RULER: Representation-Level Verification of Machine Unlearning

Researchers introduced RULER, a set of representation-level verification metrics for machine unlearning, after finding that current output-level tests can pass even when models retain forgotten data internally. The oracle-comparative metric M2 detected significant residual information in 10 of 12 conditions across four approximate unlearning methods, while the oracle-free metric M4 identified identity-level memorization in face recognition models that no tested method could fully erase. The findings expose a critical gap in existing unlearning verification protocols, revealing that models can satisfy membership inference and accuracy benchmarks while still encoding forgotten records in their intermediate representations.

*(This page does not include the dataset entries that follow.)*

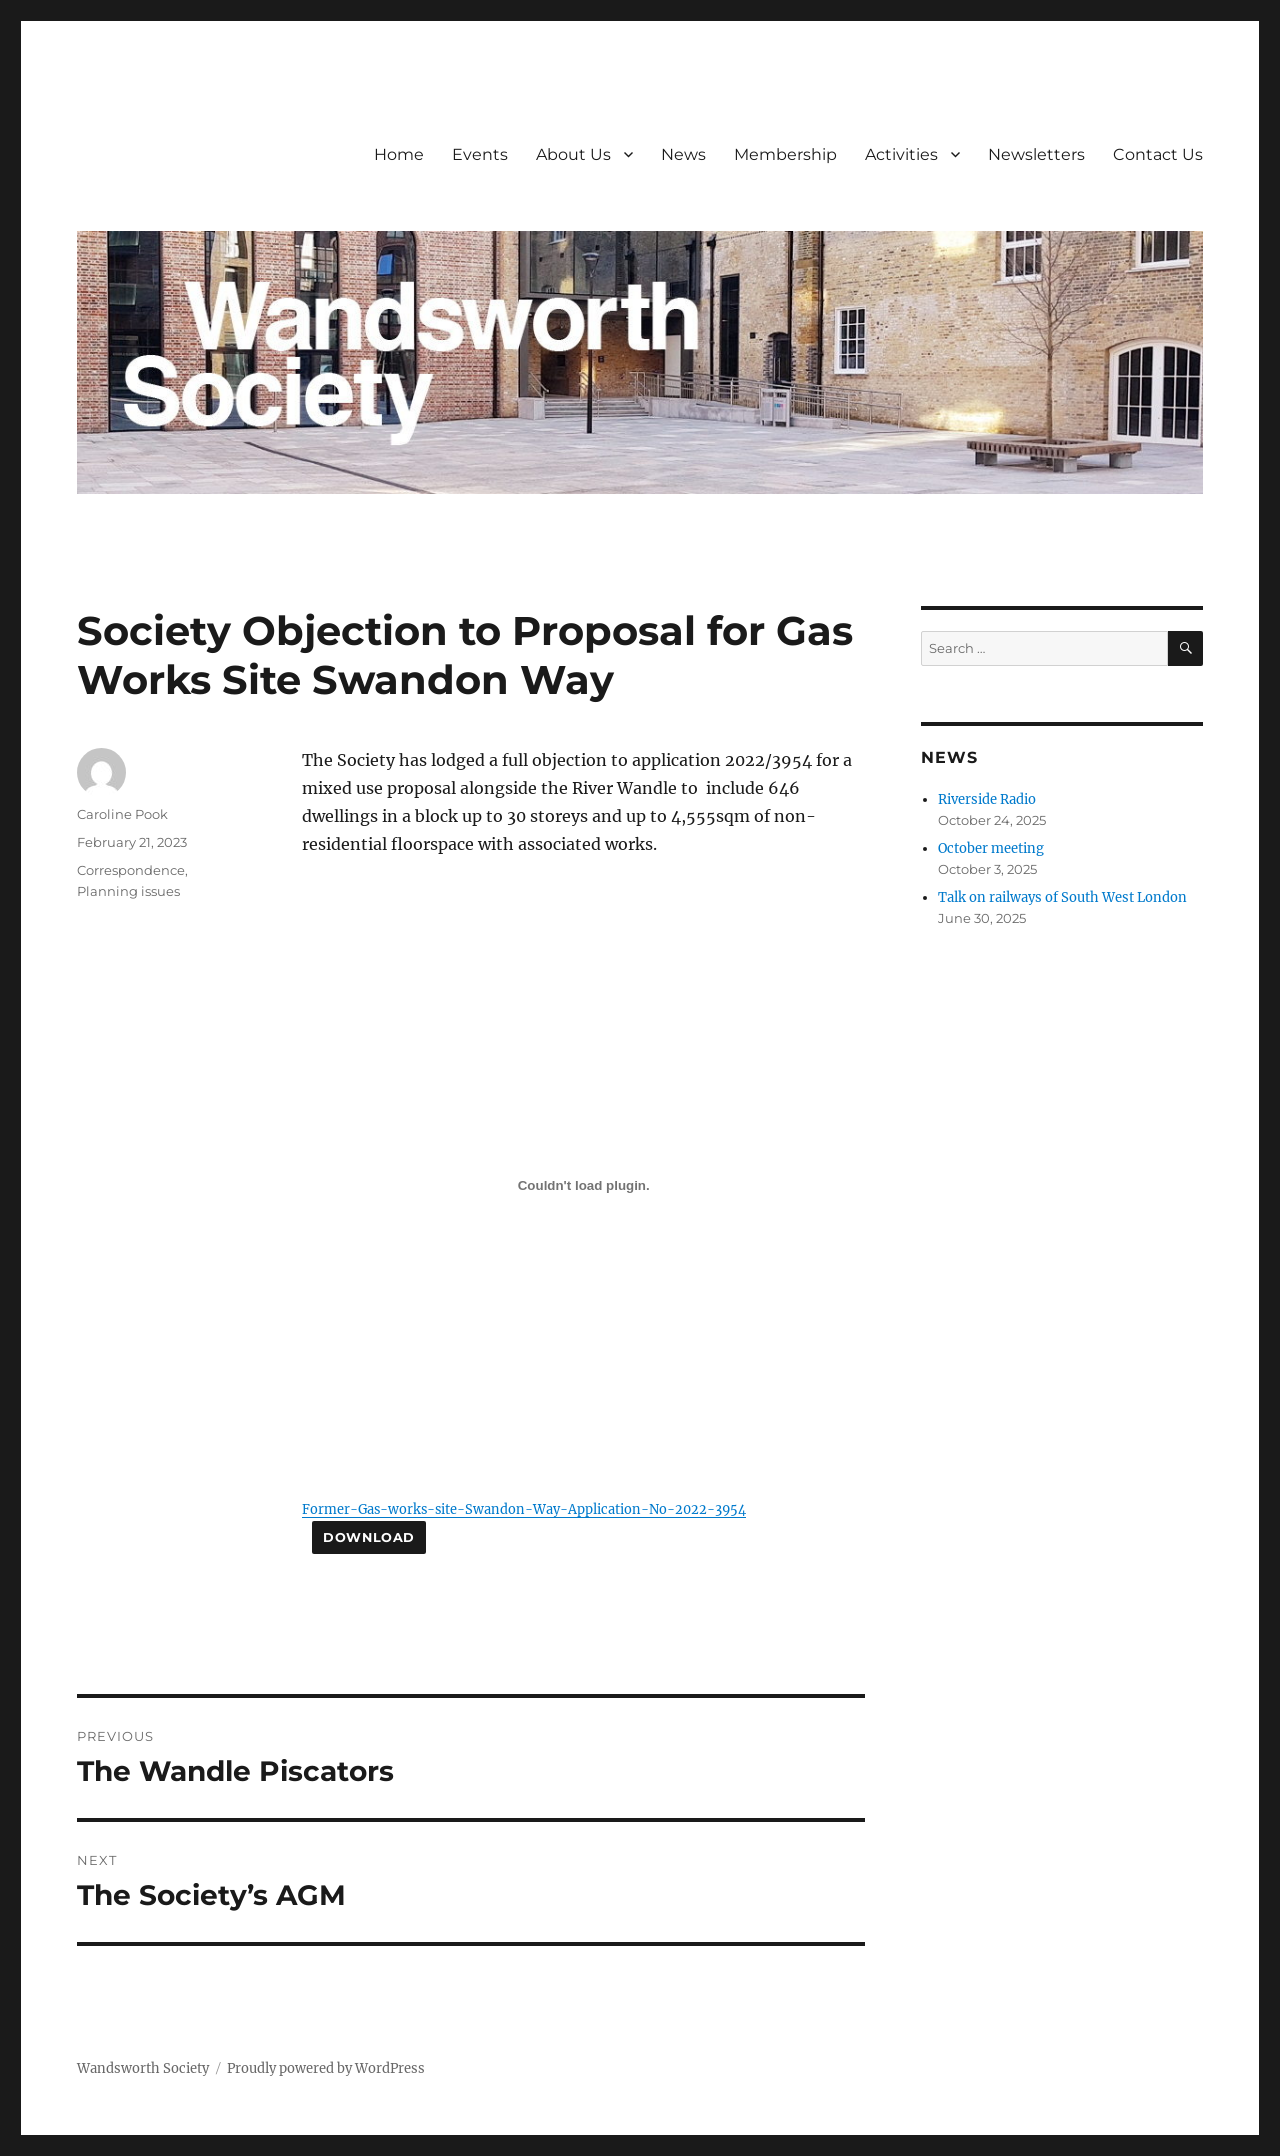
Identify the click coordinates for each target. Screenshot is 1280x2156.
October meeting (991, 848)
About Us (573, 154)
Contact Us (1158, 154)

arXiv:2605.27569v1 Announce Type: new Abstract: Machine unlearning aims to remove the influence of specific training records from a deployed model without retraining from scratch. Current protocols verify this at the output level through membership inference, retain accuracy, and forget-set accuracy, but a model can satisfy all three whilst still encoding forgotten records in its intermediate representations. We introduce RULER, a set of representation-level verification metrics. The oracle-comparative metric M2 measures whether forget-set records occupy the same representational position as in a model retrained without them. The oracle-free metric M4 detects residuals from the unlearned model's internal similarity structure alone, without retraining. Four approximate unlearning methods all pass output-level evaluation, yet under a linear mixed-effects model M2 detects significant residuals in 10 of 12 conditions p<0.05 , with effect sizes growing as the forget fraction increases. A fifth method, Bad Teacher, shows the same residuals despite a different forgetting mechanism. M4 acts as a pre-unlearning diagnostic across tabular, image, clinical text, and face-identity settings: it detects identity-level memorisation in face recognition models where no tested method fully erases the signal.